Boise State University President Dr. Bob Kustra had two criteria for the design of the new center for fine arts: It must look different from every other building on campus and "think Guggenheim."

Kustra and other stakeholders in the center for fine arts project broke ground on the facility Tuesday morning. When it's completed in August 2019, the 90,000-square-foot, five-story, $42 million building will consolidate the fine arts disciplines at the university for the first time since its founding.

Included in the plan is a 4,000-square-foot gallery space, studios for a variety of artistic media taught at Boise State, classrooms and critique spaces.

- University officials and other stakeholders in the center for fine arts broke ground on the project Tuesday morning. -  - HARRISON BERRY
  • Harrison Berry
  • University officials and other stakeholders in the center for fine arts broke ground on the project Tuesday morning.
Because of its proximity to other arts organizations like Boise Art Museum, The Cabin and private galleries downtown, the center will also offer opportunities for university students and faculty to interact off campus.

"This creates the largest cultural thoroughfare in the state of Idaho," Kustra said.

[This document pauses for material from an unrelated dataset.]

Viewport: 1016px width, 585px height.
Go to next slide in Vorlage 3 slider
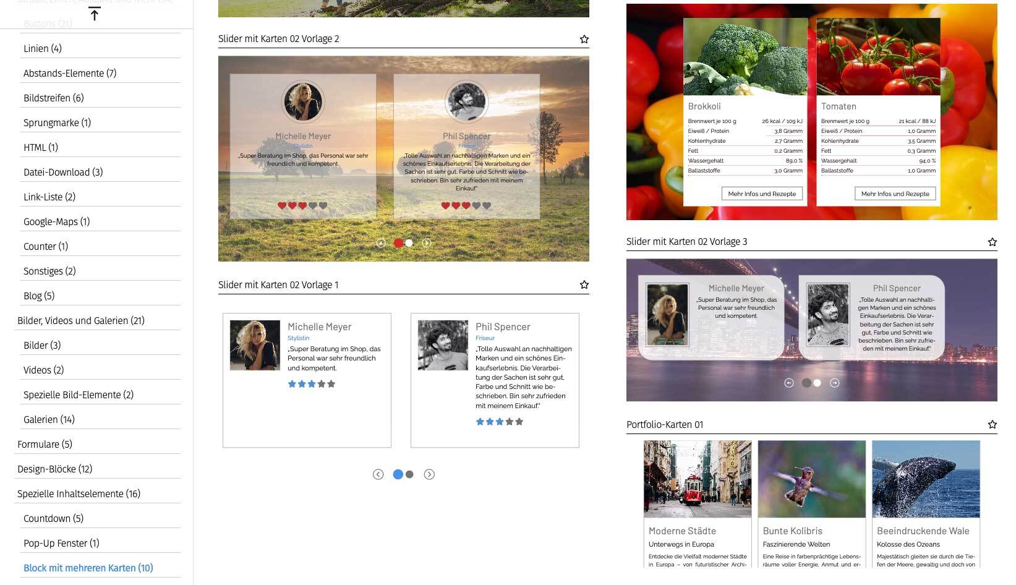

Though 259 parking spaces will be lost with construction, university officials said they will be offset by two temporary lots at two locations—the corners of Granite and Beacon streets and Manitou and Beacon streets—which are currently under review by the Boise City Planning and Zoning commission.

In one of the wings of the new building will be The World Museum: an interactive virtual reality tour of world-class museums like the Louvre in Paris; the National Portrait Gallery in Washington, D.C.; and the Guggenheim in Bilbao, Spain. For Associate Professor Anthony Ellertson, who directs the Games, Interactive Media and Mobile Technology program, The World Museum is another part of the "cultural thoroughfare."

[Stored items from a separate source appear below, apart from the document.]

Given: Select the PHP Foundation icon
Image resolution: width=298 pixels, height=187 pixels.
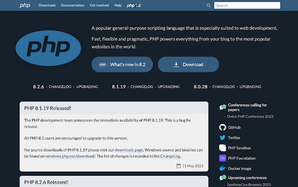Looking at the screenshot, I should click(222, 158).
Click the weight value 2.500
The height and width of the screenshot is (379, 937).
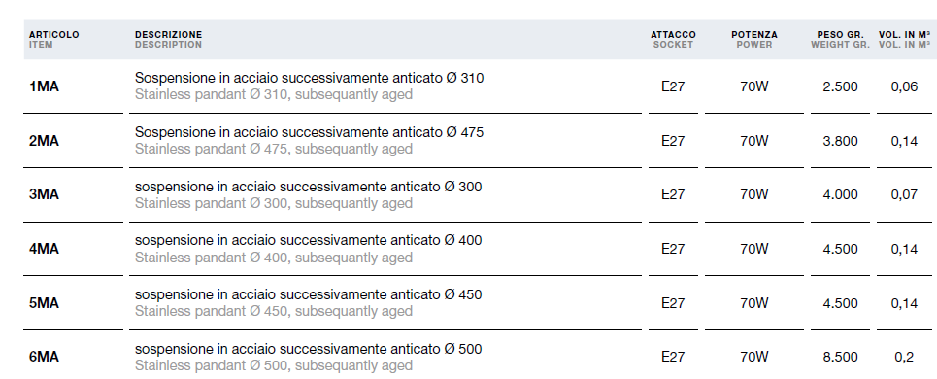tap(840, 86)
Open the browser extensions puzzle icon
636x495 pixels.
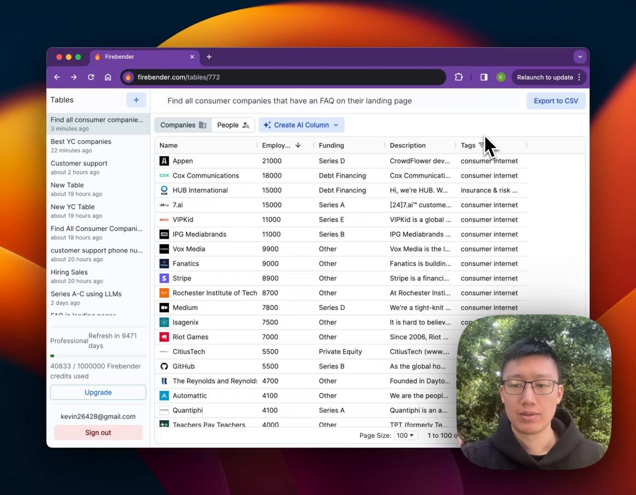[459, 77]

"We can provide an in-depth appreciation of what the arts mean to us," he said.

The World Museum is also a stepping stone for applying emerging technologies and artistic media. Ellertson's ambition is to make the center for fine arts home to a virtual reality film festival.

"By providing a space like this, we can build a new grammar of these [virtual reality] experiences," he said. "Boise should be a national hub for this technology."